[Debian-science-sagemath] Buster todo list

Ximin Luo infinity0 at debian.org
Wed Jan 23 16:29:00 GMT 2019


Tobias Hansen:
> On 1/23/19 5:06 PM, Ximin Luo wrote:
>> Tobias Hansen:
>>> On 1/23/19 8:38 AM, Ximin Luo wrote:
>>>> François Bissey:
>>>>> You may be interested in the discussion I had with other people at
>>>>> https://trac.sagemath.org/ticket/26596#comment:21
>>>>> and
>>>>> https://github.com/cschwan/sage-on-gentoo/commit/1a5fefec74c222ee5d0673bb439c6d5a3b0c6e1e#commitcomment-30999803
>>>>>
>>>>> My summary:
>>>>> There is a subtle difference of behavior in xerblas as shipped by openblas (as a part of blas) and netlib's lapack function of the same name (shipped as part of lapack).
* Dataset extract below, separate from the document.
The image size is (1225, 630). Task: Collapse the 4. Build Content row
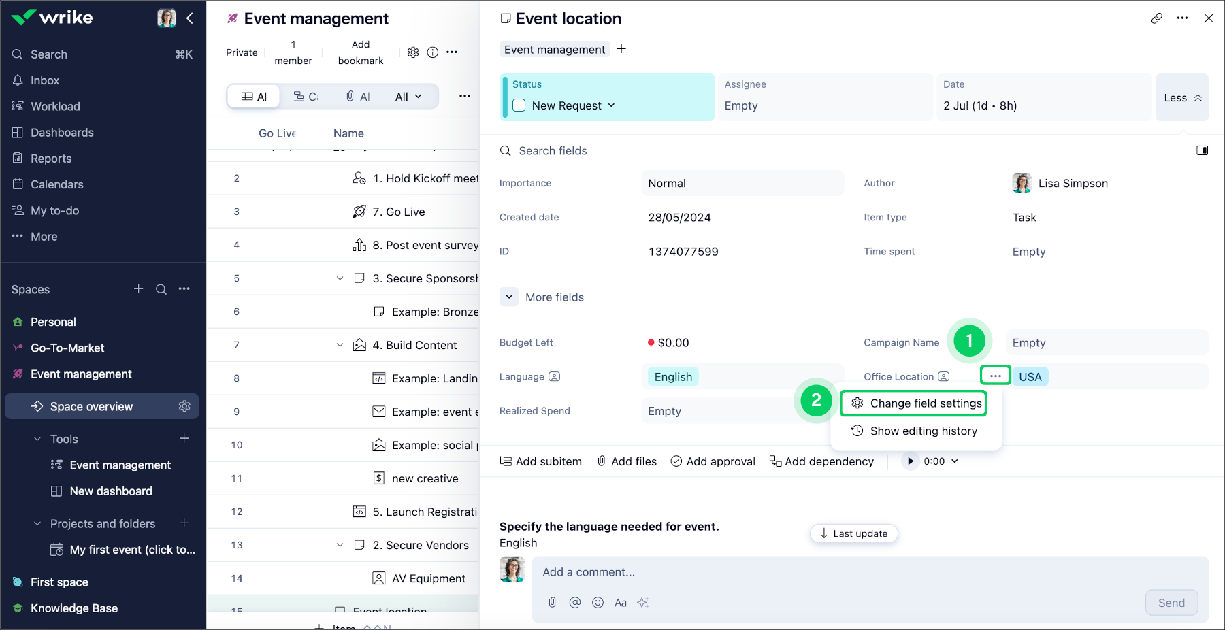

If you ship an integrated openblas with lapack included you get the base blas function from openblas (that's the one vanilla sage sees). If you have a separate lapack based on netlib you get to load netlib's xerblas first. You may find that if you preload openblas first the problem may go away.
>>>>>
>>>> Thanks for the hint. Our problem was slightly similar but different.
>>>>
>>>> It seems that in Debian, since we install both atlas and lapack, the "system" libblas.so and liblapack.so by default point to the atlas implementations. Once I run "sudo update-alternatives" to make the following changes:
>>>>
>>>> update-alternatives: using /usr/lib/x86_64-linux-gnu/blas/libblas.so.3 to provide /usr/lib/x86_64-linux-gnu/libblas.so.3 (libblas.so.3-x86_64-linux-gnu) in manual mode
>>>> update-alternatives: using /usr/lib/x86_64-linux-gnu/blas/libblas.so to provide /usr/lib/x86_64-linux-gnu/libblas.so (libblas.so-x86_64-linux-gnu) in manual mode
>>>> update-alternatives: using /usr/lib/x86_64-linux-gnu/lapack/liblapack.so to provide /usr/lib/x86_64-linux-gnu/liblapack.so (liblapack.so-x86_64-linux-gnu) in manual mode
>>>> update-alternatives: using /usr/lib/x86_64-linux-gnu/lapack/liblapack.so.3 to provide /usr/lib/x86_64-linux-gnu/liblapack.so.3 (liblapack.so.3-x86_64-linux-gnu) in manual mode
>>>>
>>>> then matrix_double_dense.pyx passes again. All of those source files come from the lapack package.
>>>>
>>>> (Actually, narrowing it down further, only libblas.so.3 was required to be not-atlas, the other files could come from atlas. But it's cleaner and probably safer to switch them all at once.)
>>>>
>>>> So it seems that atlas is the culprit here, there is something wrong with its zgees or xerbla implementation. Tobias do you know why we are using both atlas and lapack at the same time? Can we just avoid atlas completely?
>>> We used to use openblas on the architectures that it supports and atlas on the others. We changed to atlas in 8.3-1~exp1 to "work around crashes with openblas 0.3.2" (fom changelog).
>>>
>>> I don't know why we depend on lapack. I think that dependency has been there a long time. Feel free to change it. Maybe we should revert the change from 8.3-1~exp1 and remove lapack?
>>>
>> lapack is the solution here, and atlas is the problematic one.
>>
>> I used update-alternatives above to work-around the issue but this requires root so we can't do it in the Debian build. A different work around is:
> 
> That's why I proposed trying to go back from atlas to openblas. We could also try lapack. If we depend on just one of them, update-alternatives should create the links automatically.
> 

Although even if we only use lapack, if a user installs atlas on their end machine then the same problem will occur. And I'm not sure we want to say sagemath Conflicts: libatlas3-base. Also the problem might change in a future version and perhaps OpenBLAS would be the problematic one - we don't want to have to keep switching the library just to deal with this.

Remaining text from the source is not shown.